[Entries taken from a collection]
★ ★ ★ ★
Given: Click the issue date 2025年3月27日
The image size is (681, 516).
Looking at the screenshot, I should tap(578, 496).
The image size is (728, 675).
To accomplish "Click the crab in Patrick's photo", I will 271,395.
★ ★ ★ ★
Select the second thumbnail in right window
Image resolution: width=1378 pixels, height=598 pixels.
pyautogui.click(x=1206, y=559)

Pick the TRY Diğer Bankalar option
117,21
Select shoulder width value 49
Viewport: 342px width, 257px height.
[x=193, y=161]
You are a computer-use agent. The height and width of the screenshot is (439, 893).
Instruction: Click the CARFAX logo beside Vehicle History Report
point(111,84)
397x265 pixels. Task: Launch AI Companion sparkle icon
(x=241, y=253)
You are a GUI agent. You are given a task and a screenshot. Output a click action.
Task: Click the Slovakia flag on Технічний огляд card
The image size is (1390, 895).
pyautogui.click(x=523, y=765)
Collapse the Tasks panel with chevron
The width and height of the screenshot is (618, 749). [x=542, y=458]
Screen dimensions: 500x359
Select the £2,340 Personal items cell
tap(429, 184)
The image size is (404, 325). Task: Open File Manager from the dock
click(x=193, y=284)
★ ★ ★ ★
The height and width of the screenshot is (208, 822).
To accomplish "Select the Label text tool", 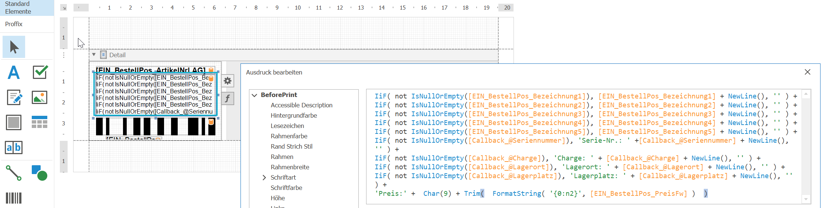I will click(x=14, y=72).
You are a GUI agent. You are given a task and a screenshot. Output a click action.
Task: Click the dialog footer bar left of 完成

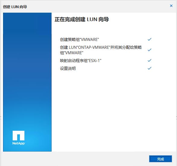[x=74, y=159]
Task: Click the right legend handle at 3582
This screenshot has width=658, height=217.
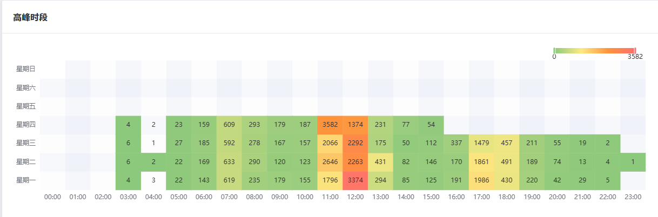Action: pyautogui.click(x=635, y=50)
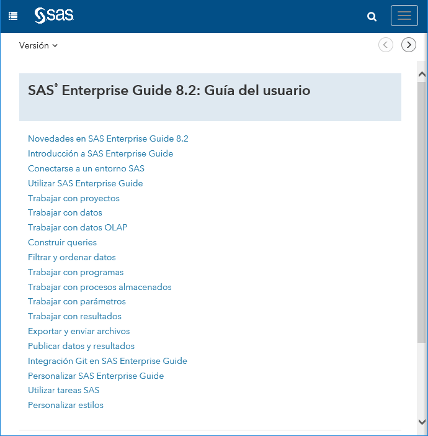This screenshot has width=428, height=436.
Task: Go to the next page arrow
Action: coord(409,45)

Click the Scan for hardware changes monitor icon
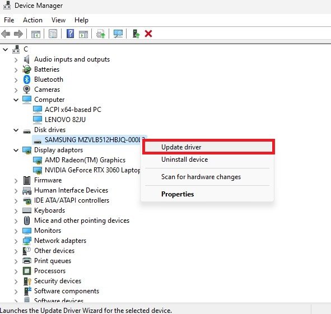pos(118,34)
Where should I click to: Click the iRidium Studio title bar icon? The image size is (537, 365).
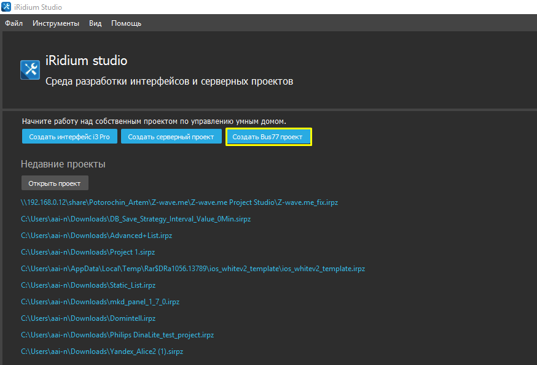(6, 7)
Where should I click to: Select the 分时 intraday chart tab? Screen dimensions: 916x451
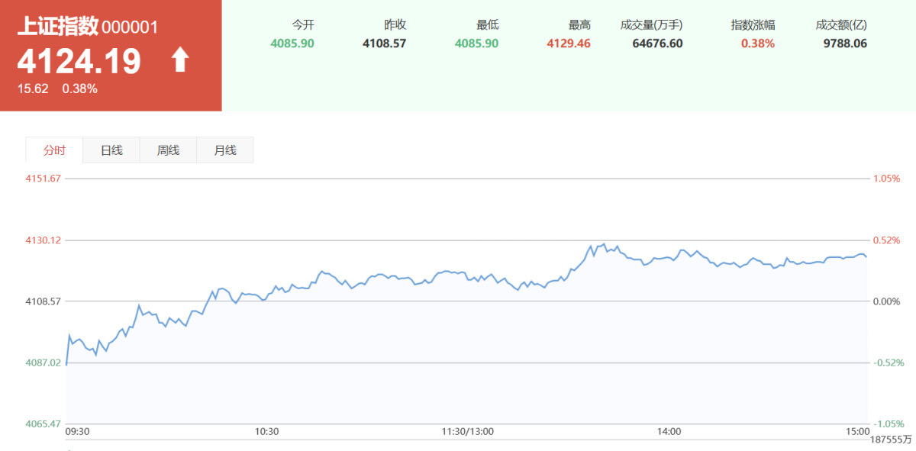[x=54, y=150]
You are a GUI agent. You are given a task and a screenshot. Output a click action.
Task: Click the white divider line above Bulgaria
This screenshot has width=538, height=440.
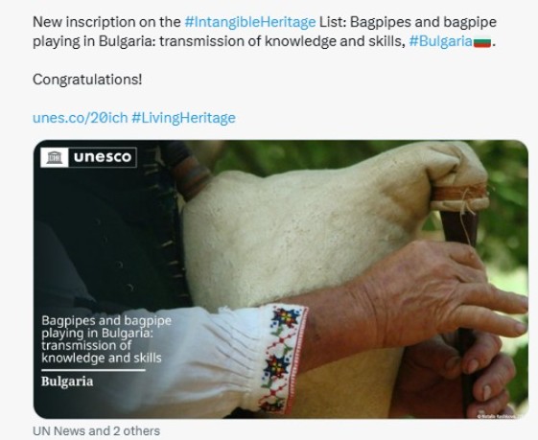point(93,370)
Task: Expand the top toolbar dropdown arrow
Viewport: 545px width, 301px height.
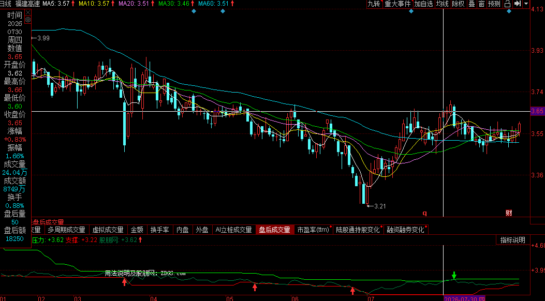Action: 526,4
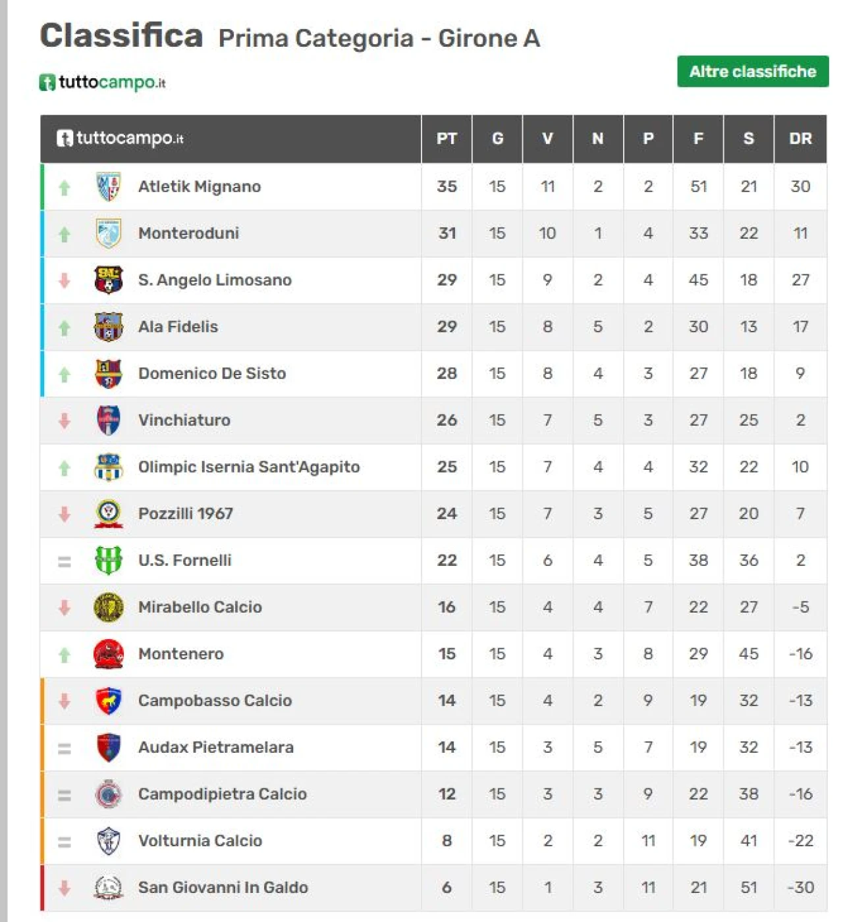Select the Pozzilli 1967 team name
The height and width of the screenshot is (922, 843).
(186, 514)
★ ★ ★ ★
→ Work instructions: For the word "right", say how many lines of the records above contain it. Reply with the number alone.

→ Task response: 2